Work required: Set down each entry exactly as it stands, without altering a single character.

── Material for the task

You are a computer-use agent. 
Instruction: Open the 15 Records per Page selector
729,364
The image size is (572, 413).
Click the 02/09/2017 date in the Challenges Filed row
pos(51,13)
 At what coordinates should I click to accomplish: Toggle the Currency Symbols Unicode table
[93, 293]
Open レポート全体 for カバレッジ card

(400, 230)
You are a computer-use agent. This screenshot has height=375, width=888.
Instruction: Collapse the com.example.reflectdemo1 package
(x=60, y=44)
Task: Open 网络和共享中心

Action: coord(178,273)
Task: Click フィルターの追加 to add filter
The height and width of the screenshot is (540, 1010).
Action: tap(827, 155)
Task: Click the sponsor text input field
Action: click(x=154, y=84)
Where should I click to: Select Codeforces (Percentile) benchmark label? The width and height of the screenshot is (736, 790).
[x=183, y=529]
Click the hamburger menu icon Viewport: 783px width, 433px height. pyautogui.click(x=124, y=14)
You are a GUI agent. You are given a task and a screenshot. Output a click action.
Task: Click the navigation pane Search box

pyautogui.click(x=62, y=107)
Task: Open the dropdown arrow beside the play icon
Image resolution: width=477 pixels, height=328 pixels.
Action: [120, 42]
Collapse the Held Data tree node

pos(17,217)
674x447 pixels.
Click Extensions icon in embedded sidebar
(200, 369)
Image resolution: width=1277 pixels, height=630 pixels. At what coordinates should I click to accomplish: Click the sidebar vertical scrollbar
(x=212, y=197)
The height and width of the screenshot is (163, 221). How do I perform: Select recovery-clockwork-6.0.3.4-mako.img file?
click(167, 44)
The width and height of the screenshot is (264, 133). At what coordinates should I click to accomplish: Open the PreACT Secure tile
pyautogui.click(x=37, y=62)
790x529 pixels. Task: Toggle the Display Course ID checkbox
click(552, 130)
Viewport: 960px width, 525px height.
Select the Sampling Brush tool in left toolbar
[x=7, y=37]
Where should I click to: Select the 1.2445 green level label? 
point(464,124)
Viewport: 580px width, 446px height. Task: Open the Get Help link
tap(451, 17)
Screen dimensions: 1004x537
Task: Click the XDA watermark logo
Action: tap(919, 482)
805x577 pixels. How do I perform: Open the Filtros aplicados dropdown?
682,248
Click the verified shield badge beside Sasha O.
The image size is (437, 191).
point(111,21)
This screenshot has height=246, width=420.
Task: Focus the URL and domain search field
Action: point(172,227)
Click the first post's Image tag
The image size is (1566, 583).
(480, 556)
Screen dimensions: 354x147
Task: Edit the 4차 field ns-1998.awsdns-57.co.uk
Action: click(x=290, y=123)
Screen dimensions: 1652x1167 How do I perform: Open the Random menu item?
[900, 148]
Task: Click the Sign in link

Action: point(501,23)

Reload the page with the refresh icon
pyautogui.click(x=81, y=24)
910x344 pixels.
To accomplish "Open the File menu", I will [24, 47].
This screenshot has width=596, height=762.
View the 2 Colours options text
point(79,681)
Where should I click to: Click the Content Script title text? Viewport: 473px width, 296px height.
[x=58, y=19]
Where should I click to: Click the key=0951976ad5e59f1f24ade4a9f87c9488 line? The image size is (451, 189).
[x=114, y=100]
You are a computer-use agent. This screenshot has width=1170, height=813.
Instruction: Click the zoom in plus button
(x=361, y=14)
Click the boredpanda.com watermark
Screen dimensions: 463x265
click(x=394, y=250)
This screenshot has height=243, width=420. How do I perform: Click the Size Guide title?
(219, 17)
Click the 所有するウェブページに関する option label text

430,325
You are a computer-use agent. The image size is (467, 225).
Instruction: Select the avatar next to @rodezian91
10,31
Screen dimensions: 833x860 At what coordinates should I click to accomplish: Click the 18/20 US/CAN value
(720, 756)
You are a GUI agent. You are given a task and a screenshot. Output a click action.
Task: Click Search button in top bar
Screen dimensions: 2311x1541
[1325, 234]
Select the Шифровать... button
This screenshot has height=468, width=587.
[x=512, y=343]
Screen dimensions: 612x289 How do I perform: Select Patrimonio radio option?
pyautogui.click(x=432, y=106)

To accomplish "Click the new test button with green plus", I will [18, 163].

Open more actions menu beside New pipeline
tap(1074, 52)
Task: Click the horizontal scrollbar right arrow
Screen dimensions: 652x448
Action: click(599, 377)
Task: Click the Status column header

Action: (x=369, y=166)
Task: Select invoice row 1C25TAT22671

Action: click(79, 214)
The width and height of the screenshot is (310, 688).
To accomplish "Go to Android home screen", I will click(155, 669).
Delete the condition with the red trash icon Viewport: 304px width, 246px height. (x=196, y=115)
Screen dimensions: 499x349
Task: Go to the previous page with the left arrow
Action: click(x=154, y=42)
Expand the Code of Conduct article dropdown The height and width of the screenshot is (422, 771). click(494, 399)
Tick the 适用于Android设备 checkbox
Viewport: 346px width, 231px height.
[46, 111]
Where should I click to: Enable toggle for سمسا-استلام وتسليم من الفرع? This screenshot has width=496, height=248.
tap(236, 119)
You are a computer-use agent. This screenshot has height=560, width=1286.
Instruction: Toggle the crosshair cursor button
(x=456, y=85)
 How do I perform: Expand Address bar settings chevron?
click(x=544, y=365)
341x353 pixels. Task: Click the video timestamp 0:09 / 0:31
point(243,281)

────

Exercise answer:
You are a computer-use agent. 
Instruction: Open the 15 Records per Page selector
729,364
The image size is (572, 413).
Click the 02/09/2017 date in the Challenges Filed row
pos(51,13)
 At what coordinates should I click to accomplish: Toggle the Currency Symbols Unicode table
[93, 293]
Open レポート全体 for カバレッジ card

(400, 230)
You are a computer-use agent. This screenshot has height=375, width=888.
Instruction: Collapse the com.example.reflectdemo1 package
(x=60, y=44)
Task: Open 网络和共享中心

Action: coord(178,273)
Task: Click フィルターの追加 to add filter
The height and width of the screenshot is (540, 1010).
Action: tap(827, 155)
Task: Click the sponsor text input field
Action: click(x=154, y=84)
Where should I click to: Select Codeforces (Percentile) benchmark label? The width and height of the screenshot is (736, 790).
[x=183, y=529]
Click the hamburger menu icon Viewport: 783px width, 433px height. pyautogui.click(x=124, y=14)
You are a GUI agent. You are given a task and a screenshot. Output a click action.
Task: Click the navigation pane Search box

pyautogui.click(x=62, y=107)
Task: Open the dropdown arrow beside the play icon
Image resolution: width=477 pixels, height=328 pixels.
Action: [120, 42]
Collapse the Held Data tree node

pos(17,217)
674x447 pixels.
Click Extensions icon in embedded sidebar
(200, 369)
Image resolution: width=1277 pixels, height=630 pixels. At what coordinates should I click to accomplish: Click the sidebar vertical scrollbar
(x=212, y=197)
The height and width of the screenshot is (163, 221). How do I perform: Select recovery-clockwork-6.0.3.4-mako.img file?
click(167, 44)
The width and height of the screenshot is (264, 133). At what coordinates should I click to accomplish: Open the PreACT Secure tile
pyautogui.click(x=37, y=62)
790x529 pixels. Task: Toggle the Display Course ID checkbox
click(552, 130)
Viewport: 960px width, 525px height.
Select the Sampling Brush tool in left toolbar
[x=7, y=37]
Where should I click to: Select the 1.2445 green level label? 
point(464,124)
Viewport: 580px width, 446px height. Task: Open the Get Help link
tap(451, 17)
Screen dimensions: 1004x537
Task: Click the XDA watermark logo
Action: tap(919, 482)
805x577 pixels. How do I perform: Open the Filtros aplicados dropdown?
682,248
Click the verified shield badge beside Sasha O.
The image size is (437, 191).
point(111,21)
This screenshot has height=246, width=420.
Task: Focus the URL and domain search field
Action: point(172,227)
Click the first post's Image tag
The image size is (1566, 583).
(480, 556)
Screen dimensions: 354x147
Task: Edit the 4차 field ns-1998.awsdns-57.co.uk
Action: click(x=290, y=123)
Screen dimensions: 1652x1167 How do I perform: Open the Random menu item?
[900, 148]
Task: Click the Sign in link

Action: point(501,23)

Reload the page with the refresh icon
pyautogui.click(x=81, y=24)
910x344 pixels.
To accomplish "Open the File menu", I will [24, 47].
This screenshot has width=596, height=762.
View the 2 Colours options text
point(79,681)
Where should I click to: Click the Content Script title text? Viewport: 473px width, 296px height.
[x=58, y=19]
Where should I click to: Click the key=0951976ad5e59f1f24ade4a9f87c9488 line? The image size is (451, 189).
[x=114, y=100]
You are a computer-use agent. This screenshot has width=1170, height=813.
Instruction: Click the zoom in plus button
(x=361, y=14)
Click the boredpanda.com watermark
Screen dimensions: 463x265
click(x=394, y=250)
This screenshot has height=243, width=420. How do I perform: Click the Size Guide title?
(219, 17)
Click the 所有するウェブページに関する option label text

430,325
You are a computer-use agent. The image size is (467, 225).
Instruction: Select the avatar next to @rodezian91
10,31
Screen dimensions: 833x860 At what coordinates should I click to accomplish: Click the 18/20 US/CAN value
(720, 756)
You are a GUI agent. You are given a task and a screenshot. Output a click action.
Task: Click Search button in top bar
Screen dimensions: 2311x1541
[1325, 234]
Select the Шифровать... button
This screenshot has height=468, width=587.
[x=512, y=343]
Screen dimensions: 612x289 How do I perform: Select Patrimonio radio option?
pyautogui.click(x=432, y=106)

To accomplish "Click the new test button with green plus", I will [18, 163].

Open more actions menu beside New pipeline
tap(1074, 52)
Task: Click the horizontal scrollbar right arrow
Screen dimensions: 652x448
Action: click(599, 377)
Task: Click the Status column header

Action: (x=369, y=166)
Task: Select invoice row 1C25TAT22671

Action: click(79, 214)
The width and height of the screenshot is (310, 688).
To accomplish "Go to Android home screen", I will click(155, 669).
Delete the condition with the red trash icon Viewport: 304px width, 246px height. (x=196, y=115)
Screen dimensions: 499x349
Task: Go to the previous page with the left arrow
Action: click(x=154, y=42)
Expand the Code of Conduct article dropdown The height and width of the screenshot is (422, 771). click(494, 399)
Tick the 适用于Android设备 checkbox
Viewport: 346px width, 231px height.
[46, 111]
Where should I click to: Enable toggle for سمسا-استلام وتسليم من الفرع? This screenshot has width=496, height=248.
tap(236, 119)
You are a computer-use agent. This screenshot has height=560, width=1286.
Instruction: Toggle the crosshair cursor button
(x=456, y=85)
 How do I perform: Expand Address bar settings chevron?
click(x=544, y=365)
341x353 pixels. Task: Click the video timestamp 0:09 / 0:31
point(243,281)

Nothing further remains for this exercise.